Short problem: Echo verbatim the rows between the line holding "Tap the word" and the line holding "Point to the Bagno door", inclusive.

Material:
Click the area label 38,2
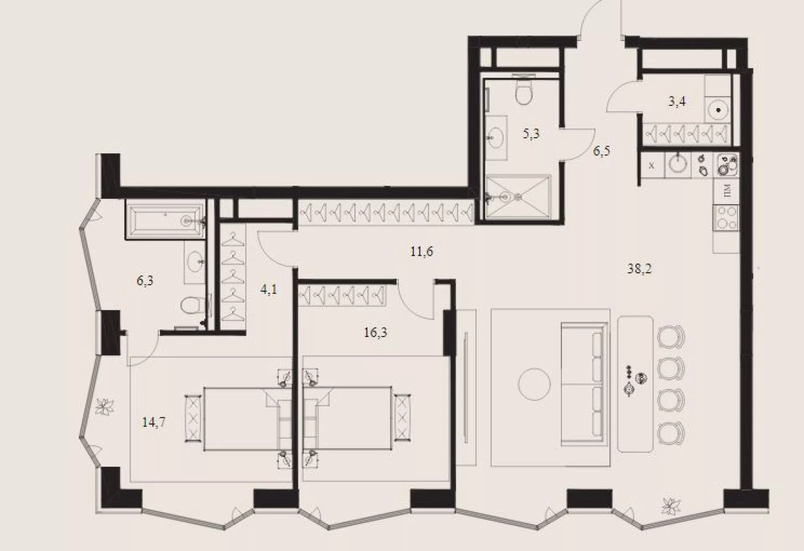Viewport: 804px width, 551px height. coord(639,269)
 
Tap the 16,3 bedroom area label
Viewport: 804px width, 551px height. coord(375,332)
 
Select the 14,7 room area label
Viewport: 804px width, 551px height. coord(153,422)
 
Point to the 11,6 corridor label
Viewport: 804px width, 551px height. coord(422,252)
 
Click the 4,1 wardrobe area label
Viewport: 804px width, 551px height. coord(269,289)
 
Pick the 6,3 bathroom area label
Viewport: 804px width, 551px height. coord(145,281)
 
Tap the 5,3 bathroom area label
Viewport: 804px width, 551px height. coord(531,134)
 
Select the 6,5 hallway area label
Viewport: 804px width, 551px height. coord(601,151)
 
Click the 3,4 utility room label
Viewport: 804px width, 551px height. coord(677,101)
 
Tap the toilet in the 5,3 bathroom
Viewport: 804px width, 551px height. coord(524,90)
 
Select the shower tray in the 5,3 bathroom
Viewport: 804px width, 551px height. coord(518,197)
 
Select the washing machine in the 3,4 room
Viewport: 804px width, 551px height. coord(719,110)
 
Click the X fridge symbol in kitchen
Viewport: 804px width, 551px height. coord(651,165)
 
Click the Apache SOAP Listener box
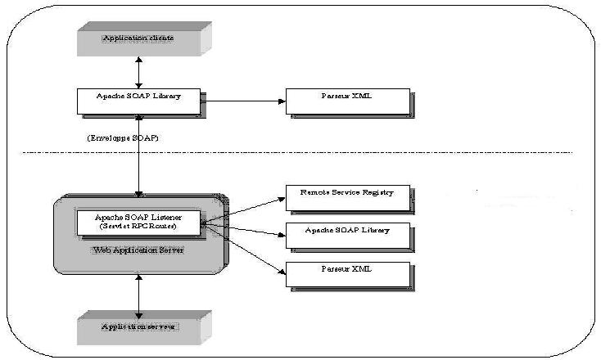click(138, 222)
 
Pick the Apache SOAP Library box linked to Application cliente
click(139, 101)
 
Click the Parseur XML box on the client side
click(346, 101)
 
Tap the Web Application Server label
click(138, 249)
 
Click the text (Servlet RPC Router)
click(138, 226)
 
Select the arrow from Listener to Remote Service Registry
click(243, 208)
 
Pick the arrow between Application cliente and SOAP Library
click(139, 72)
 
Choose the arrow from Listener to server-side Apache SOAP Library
click(243, 229)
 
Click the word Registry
click(377, 192)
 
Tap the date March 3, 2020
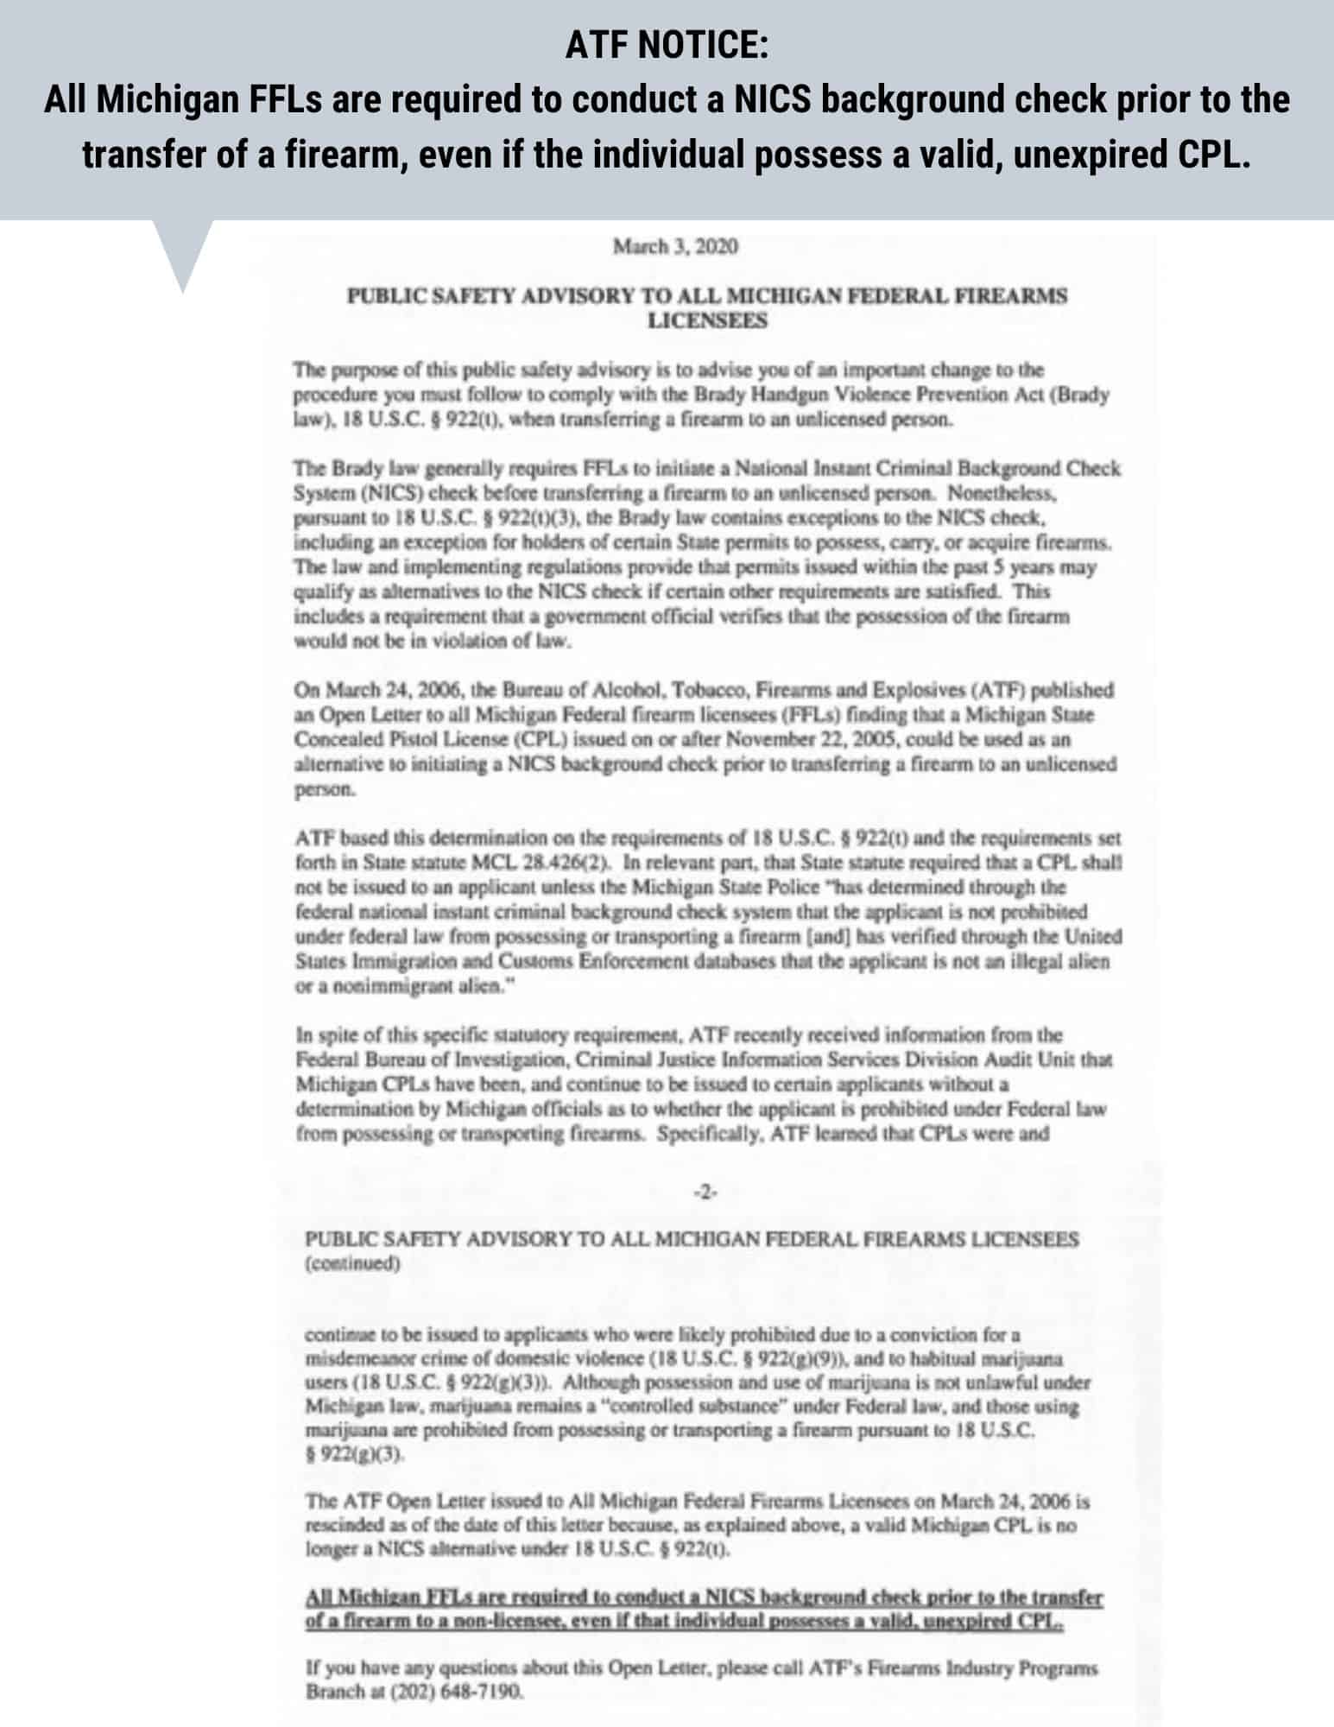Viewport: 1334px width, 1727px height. (x=674, y=247)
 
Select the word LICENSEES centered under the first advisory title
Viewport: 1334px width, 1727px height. (x=707, y=320)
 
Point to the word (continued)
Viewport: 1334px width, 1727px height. (x=352, y=1263)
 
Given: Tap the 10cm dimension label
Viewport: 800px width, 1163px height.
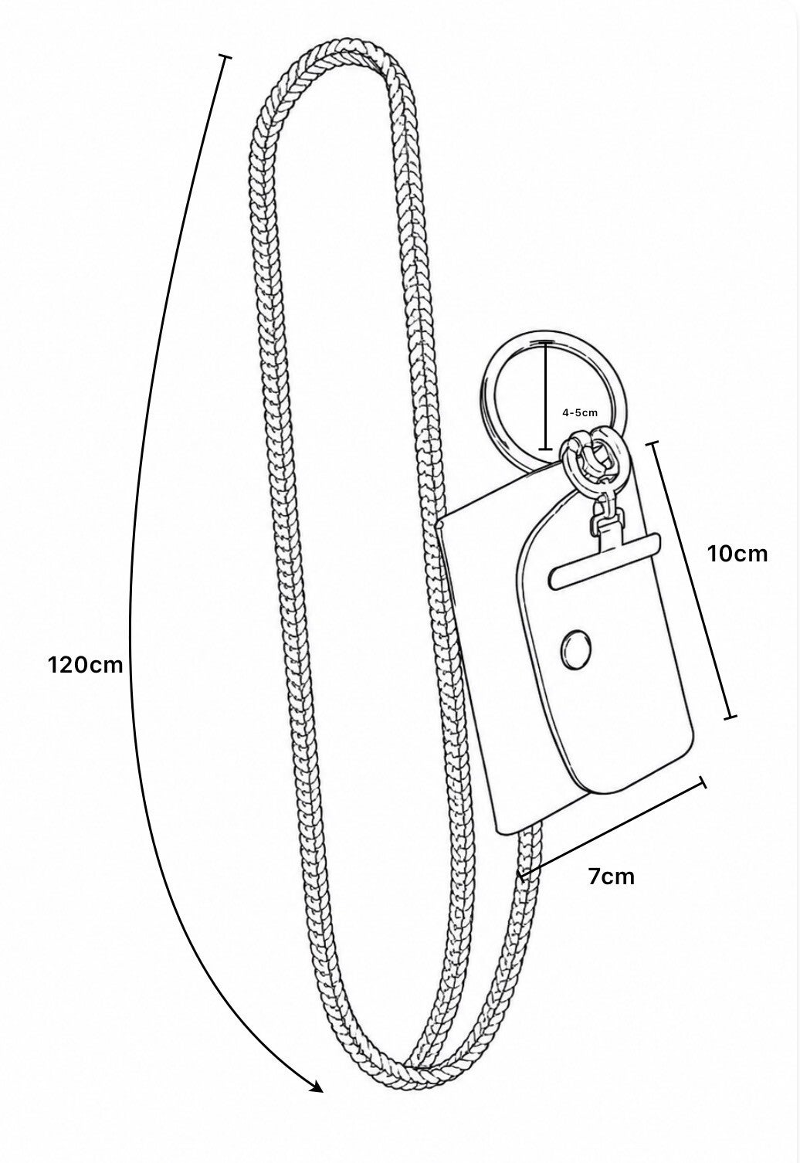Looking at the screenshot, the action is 737,554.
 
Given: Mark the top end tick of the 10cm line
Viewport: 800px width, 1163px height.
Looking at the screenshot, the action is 652,445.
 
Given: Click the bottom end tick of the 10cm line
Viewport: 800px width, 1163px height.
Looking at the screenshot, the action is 730,718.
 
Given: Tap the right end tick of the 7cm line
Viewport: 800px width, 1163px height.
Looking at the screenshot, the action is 704,783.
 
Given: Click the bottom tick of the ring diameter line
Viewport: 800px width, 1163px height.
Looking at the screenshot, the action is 544,448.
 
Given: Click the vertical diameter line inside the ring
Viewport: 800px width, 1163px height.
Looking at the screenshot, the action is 545,395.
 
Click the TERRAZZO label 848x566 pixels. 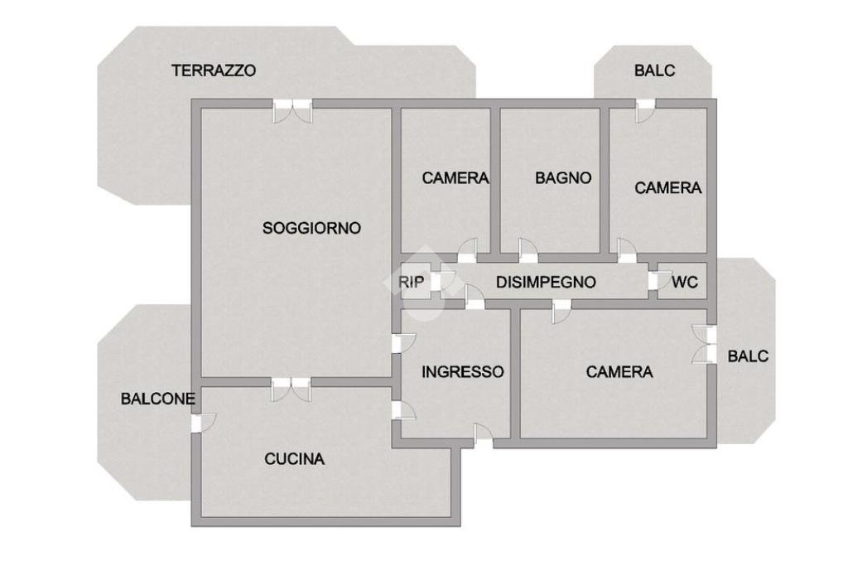coord(214,70)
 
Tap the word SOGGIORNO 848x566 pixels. coord(311,228)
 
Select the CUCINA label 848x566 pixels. coord(294,459)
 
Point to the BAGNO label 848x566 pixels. coord(563,177)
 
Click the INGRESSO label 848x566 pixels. coord(462,372)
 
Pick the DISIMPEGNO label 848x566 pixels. coord(546,282)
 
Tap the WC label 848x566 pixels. coord(685,282)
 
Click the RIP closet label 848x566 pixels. coord(411,282)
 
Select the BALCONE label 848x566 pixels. coord(157,399)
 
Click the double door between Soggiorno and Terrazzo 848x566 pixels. coord(292,111)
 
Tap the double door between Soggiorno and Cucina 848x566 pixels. coord(292,389)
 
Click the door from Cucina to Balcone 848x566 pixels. coord(204,423)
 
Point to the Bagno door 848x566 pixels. coord(528,251)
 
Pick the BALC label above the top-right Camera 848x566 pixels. coord(654,70)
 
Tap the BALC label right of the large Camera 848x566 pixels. coord(748,356)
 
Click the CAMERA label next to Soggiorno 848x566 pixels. coord(455,177)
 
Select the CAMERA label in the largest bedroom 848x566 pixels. coord(619,372)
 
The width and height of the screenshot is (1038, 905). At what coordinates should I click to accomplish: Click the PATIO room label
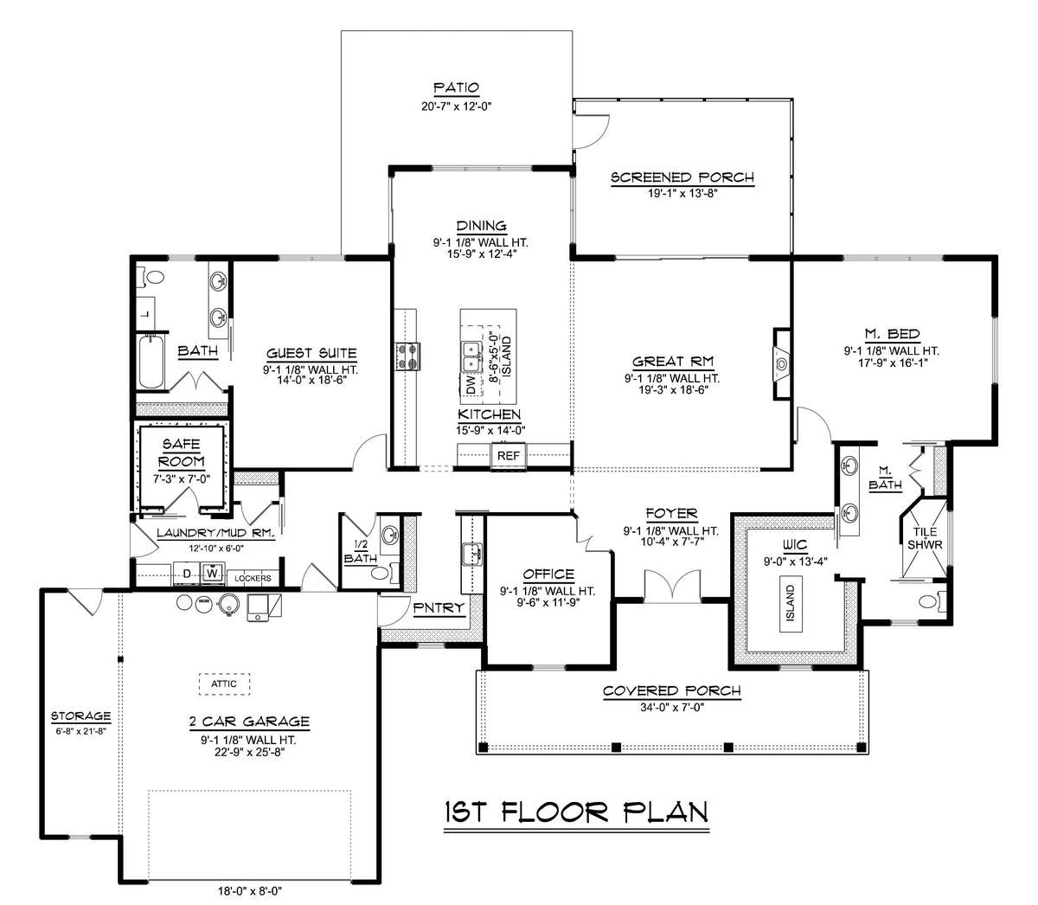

Result of the task:
Tap the word SOGGIORNO 848x566 pixels. coord(311,228)
 
Select the CUCINA label 848x566 pixels. coord(294,459)
 
Point to the BAGNO label 848x566 pixels. coord(563,177)
 
Click the INGRESSO label 848x566 pixels. coord(462,372)
 
Pick the DISIMPEGNO label 848x566 pixels. coord(546,282)
 
Tap the WC label 848x566 pixels. coord(685,282)
 
Click the RIP closet label 848x566 pixels. coord(411,282)
 
Select the BALCONE label 848x566 pixels. coord(157,399)
 
Click the double door between Soggiorno and Terrazzo 848x566 pixels. coord(292,111)
 
Tap the double door between Soggiorno and Cucina 848x566 pixels. coord(292,389)
 
Click the door from Cucina to Balcone 848x566 pixels. coord(204,423)
 
Point to the Bagno door 848x566 pixels. coord(528,251)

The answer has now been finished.